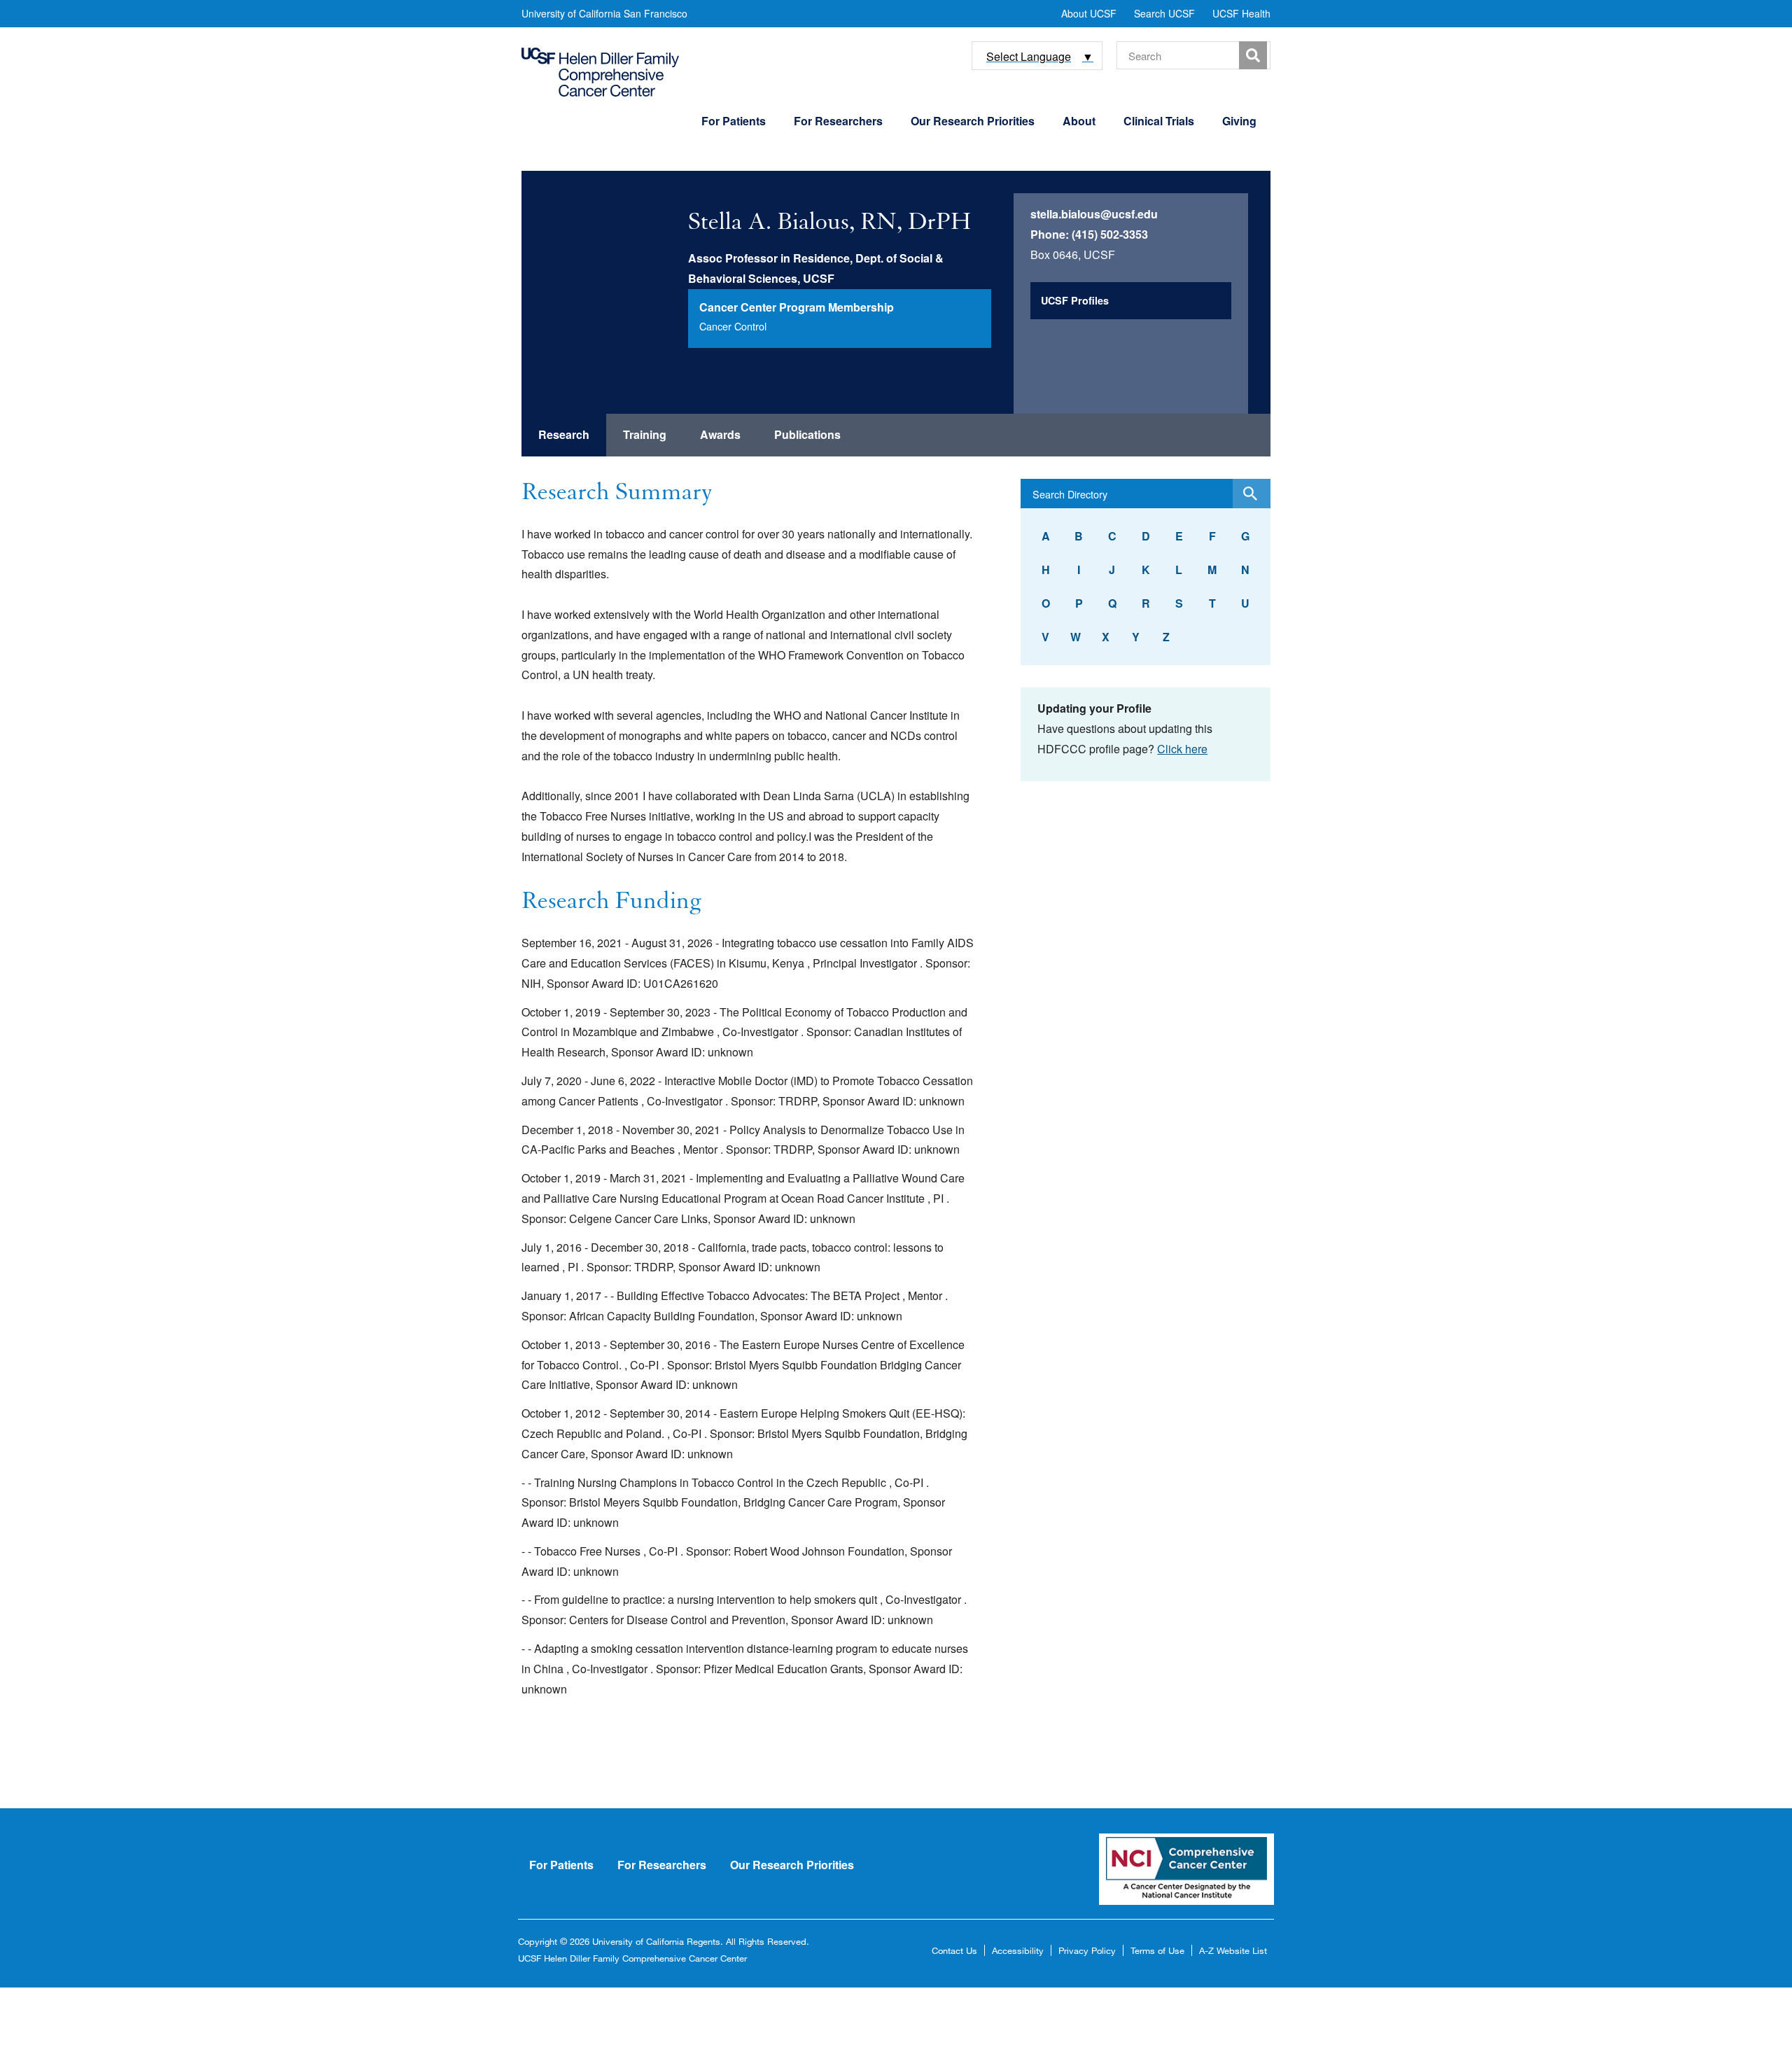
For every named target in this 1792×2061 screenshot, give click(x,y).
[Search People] (1251, 493)
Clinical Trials (1159, 121)
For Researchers (838, 121)
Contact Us (954, 1950)
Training (644, 434)
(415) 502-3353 (1110, 234)
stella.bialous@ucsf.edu (1094, 214)
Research (563, 434)
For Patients (733, 121)
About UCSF (1088, 13)
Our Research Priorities (973, 121)
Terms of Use (1157, 1950)
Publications (807, 434)
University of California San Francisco (604, 13)
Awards (720, 434)
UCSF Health (1241, 13)
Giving (1239, 121)
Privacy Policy (1087, 1950)
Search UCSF (1164, 13)
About (1079, 121)
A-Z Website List (1233, 1950)
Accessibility (1018, 1950)
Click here (1182, 749)
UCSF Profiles (1075, 300)
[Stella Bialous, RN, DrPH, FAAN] (613, 262)
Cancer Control (732, 326)
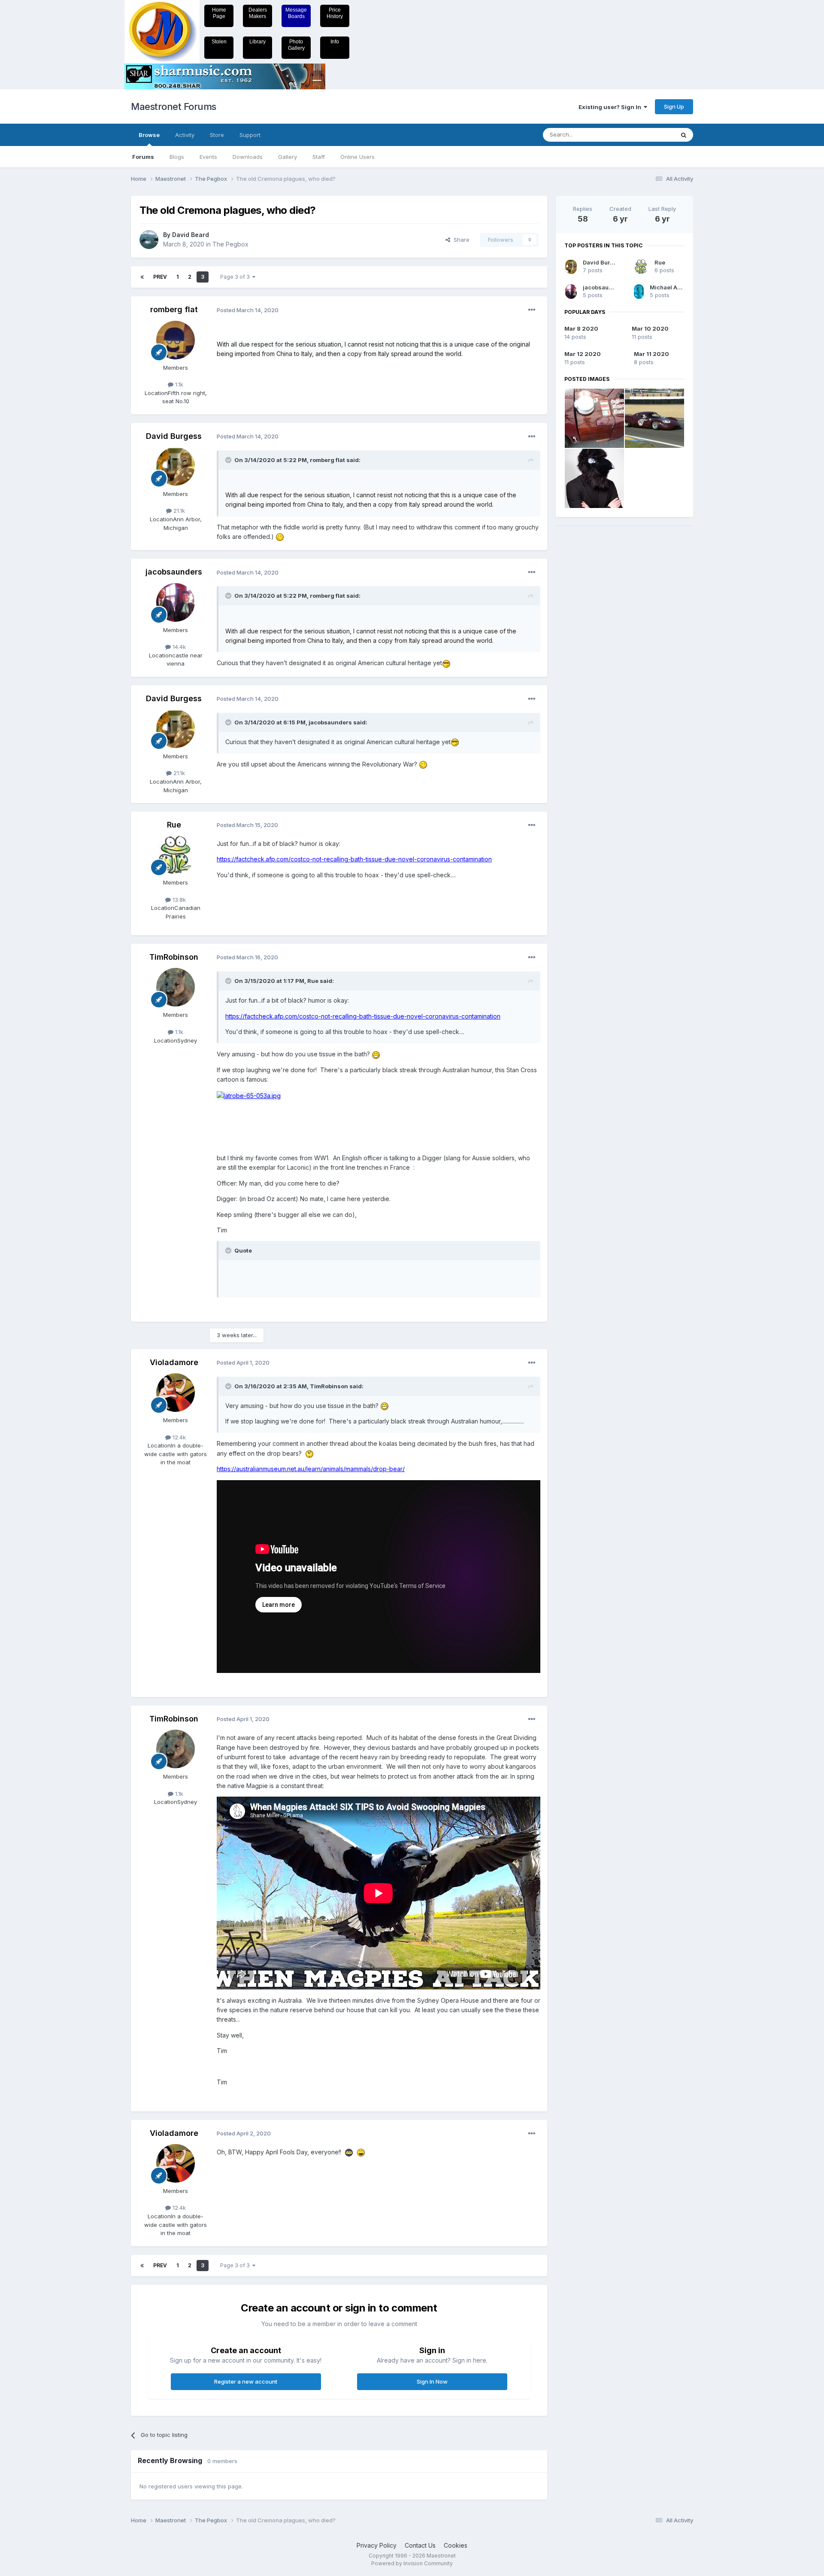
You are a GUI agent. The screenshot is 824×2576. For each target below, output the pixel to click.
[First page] (142, 277)
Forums (143, 156)
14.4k (178, 646)
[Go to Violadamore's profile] (175, 1392)
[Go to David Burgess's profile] (175, 466)
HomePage (219, 13)
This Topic (649, 134)
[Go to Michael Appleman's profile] (639, 291)
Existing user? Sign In (611, 106)
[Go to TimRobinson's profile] (175, 987)
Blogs (177, 156)
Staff (318, 156)
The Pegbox (230, 244)
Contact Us (420, 2545)
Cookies (455, 2545)
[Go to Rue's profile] (175, 855)
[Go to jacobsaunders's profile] (175, 602)
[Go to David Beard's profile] (148, 239)
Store (217, 134)
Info (334, 42)
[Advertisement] (590, 663)
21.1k (178, 510)
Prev (160, 277)
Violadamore (174, 1362)
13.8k (178, 899)
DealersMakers (257, 13)
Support (250, 134)
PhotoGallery (296, 45)
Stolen (219, 42)
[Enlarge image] (249, 1095)
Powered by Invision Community (412, 2563)
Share (460, 239)
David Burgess (174, 436)
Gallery (287, 156)
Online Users (357, 156)
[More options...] (531, 310)
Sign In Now (432, 2381)
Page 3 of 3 (236, 277)
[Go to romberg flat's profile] (175, 340)
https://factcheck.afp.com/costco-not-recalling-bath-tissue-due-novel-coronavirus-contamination (354, 859)
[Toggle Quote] (229, 459)
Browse (149, 134)
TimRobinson (173, 956)
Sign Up (674, 106)
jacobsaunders (173, 571)
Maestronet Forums (173, 106)
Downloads (248, 156)
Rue (174, 824)
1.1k (178, 384)
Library (257, 42)
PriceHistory (335, 13)
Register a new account (245, 2381)
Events (208, 156)
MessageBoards (296, 13)
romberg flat (174, 309)
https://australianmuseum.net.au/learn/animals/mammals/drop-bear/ (311, 1468)
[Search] (683, 135)
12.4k (178, 1437)
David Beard (190, 234)
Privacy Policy (377, 2545)
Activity (184, 134)
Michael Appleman (675, 287)
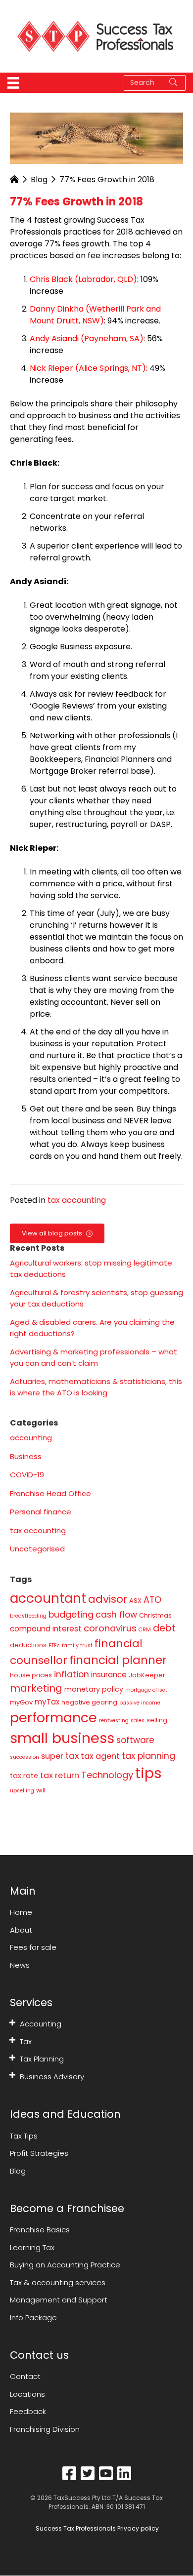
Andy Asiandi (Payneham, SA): (87, 338)
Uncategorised (37, 1549)
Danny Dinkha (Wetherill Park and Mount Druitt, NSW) (95, 314)
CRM (145, 1629)
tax (72, 1755)
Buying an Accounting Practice (65, 2264)
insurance (109, 1674)
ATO (152, 1599)
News (20, 1965)
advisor (107, 1599)
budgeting (71, 1614)
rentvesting (114, 1720)
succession (24, 1757)
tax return (59, 1775)
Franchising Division (45, 2429)
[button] (12, 2022)
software (135, 1740)
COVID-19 (27, 1474)
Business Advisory (52, 2076)
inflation (71, 1674)
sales (138, 1720)
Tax (26, 2041)
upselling (22, 1790)
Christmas (155, 1615)
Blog (39, 179)
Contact (25, 2377)
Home (21, 1912)
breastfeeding (28, 1616)
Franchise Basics (40, 2229)
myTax (47, 1702)
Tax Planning (42, 2059)
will (41, 1790)
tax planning (148, 1755)
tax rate (24, 1776)
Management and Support (58, 2300)
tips (148, 1773)
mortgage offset (146, 1690)
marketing (36, 1688)
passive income (139, 1702)
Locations (27, 2394)
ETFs (54, 1645)
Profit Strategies (39, 2153)
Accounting (40, 2024)
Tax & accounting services (57, 2282)
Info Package (33, 2317)
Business (26, 1456)
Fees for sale (33, 1947)
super (52, 1756)
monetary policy (93, 1689)
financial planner (118, 1660)
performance (53, 1717)
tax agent (100, 1756)
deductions (28, 1645)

YOUR TASK
Each line of the data should be printed again exactly. Please leave pictures out.

RESPONSE BELOW
For every named target in this 1792×2061 screenshot, give click(x,y).
[Search People] (1251, 493)
Clinical Trials (1159, 121)
For Researchers (838, 121)
Contact Us (954, 1950)
Training (644, 434)
(415) 502-3353 (1110, 234)
stella.bialous@ucsf.edu (1094, 214)
Research (563, 434)
For Patients (733, 121)
About UCSF (1088, 13)
Our Research Priorities (973, 121)
Terms of Use (1157, 1950)
Publications (807, 434)
University of California San Francisco (604, 13)
Awards (720, 434)
UCSF Health (1241, 13)
Giving (1239, 121)
Privacy Policy (1087, 1950)
Search UCSF (1164, 13)
About (1079, 121)
A-Z Website List (1233, 1950)
Accessibility (1018, 1950)
Click here (1182, 749)
UCSF Profiles (1075, 300)
[Stella Bialous, RN, DrPH, FAAN] (613, 262)
Cancer Control (732, 326)
You are a GUI agent. The screenshot is 824×2576. For each target below, output the pixel to click.
[First page] (142, 277)
Forums (143, 156)
14.4k (178, 646)
[Go to Violadamore's profile] (175, 1392)
[Go to David Burgess's profile] (175, 466)
HomePage (219, 13)
This Topic (649, 134)
[Go to Michael Appleman's profile] (639, 291)
Existing user? Sign In (611, 106)
[Go to TimRobinson's profile] (175, 987)
Blogs (177, 156)
Staff (318, 156)
The Pegbox (230, 244)
Contact Us (420, 2545)
Cookies (455, 2545)
[Go to Rue's profile] (175, 855)
[Go to jacobsaunders's profile] (175, 602)
[Go to David Beard's profile] (148, 239)
Store (217, 134)
Info (334, 42)
[Advertisement] (590, 663)
21.1k (178, 510)
Prev (160, 277)
Violadamore (174, 1362)
13.8k (178, 899)
DealersMakers (257, 13)
Support (250, 134)
PhotoGallery (296, 45)
Stolen (219, 42)
[Enlarge image] (249, 1095)
Powered by Invision Community (412, 2563)
Share (460, 239)
David Burgess (174, 436)
Gallery (287, 156)
Online Users (357, 156)
[More options...] (531, 310)
Sign In Now (432, 2381)
Page 3 of 3 (236, 277)
[Go to romberg flat's profile] (175, 340)
https://factcheck.afp.com/costco-not-recalling-bath-tissue-due-novel-coronavirus-contamination (354, 859)
[Toggle Quote] (229, 459)
Browse (149, 134)
TimRobinson (173, 956)
Sign Up (674, 106)
jacobsaunders (173, 571)
Maestronet Forums (173, 106)
Downloads (248, 156)
Rue (174, 824)
1.1k (178, 384)
Library (257, 42)
PriceHistory (335, 13)
Register a new account (245, 2381)
Events (208, 156)
MessageBoards (296, 13)
romberg flat (174, 309)
https://australianmuseum.net.au/learn/animals/mammals/drop-bear/ (311, 1468)
[Search] (683, 135)
12.4k (178, 1437)
David Beard (190, 234)
Privacy Policy (377, 2545)
Activity (184, 134)
Michael Appleman (675, 287)
Andy Asiandi (Payneham, SA): (87, 338)
Uncategorised (37, 1549)
Danny Dinkha (Wetherill Park and Mount Druitt, NSW) (95, 314)
CRM (145, 1629)
tax (72, 1755)
Buying an Accounting Practice (65, 2264)
insurance (109, 1674)
ATO (152, 1599)
News (20, 1965)
advisor (107, 1599)
budgeting (71, 1614)
rentvesting (114, 1720)
succession (24, 1757)
tax return (59, 1775)
Franchising Division (45, 2429)
[button] (12, 2022)
software (135, 1740)
COVID-19 (27, 1474)
Business Advisory (52, 2076)
inflation (71, 1674)
sales (138, 1720)
Tax (26, 2041)
upselling (22, 1790)
Christmas (155, 1615)
Blog (39, 179)
Contact (25, 2377)
Home (21, 1912)
breastfeeding (28, 1616)
Franchise Basics (40, 2229)
myTax (47, 1702)
Tax Planning (42, 2059)
will (41, 1790)
tax planning (148, 1755)
tax rate (24, 1776)
Management and Support (58, 2300)
tips (148, 1773)
mortgage offset (146, 1690)
marketing (36, 1688)
passive income (139, 1702)
Locations (27, 2394)
ETFs (54, 1645)
Profit Strategies (39, 2153)
Accounting (40, 2024)
Tax & accounting services (57, 2282)
Info Package (33, 2317)
Business (26, 1456)
Fees for sale (33, 1947)
super (52, 1756)
monetary policy (93, 1689)
financial planner (118, 1660)
performance (53, 1717)
tax agent (100, 1756)
deductions (28, 1645)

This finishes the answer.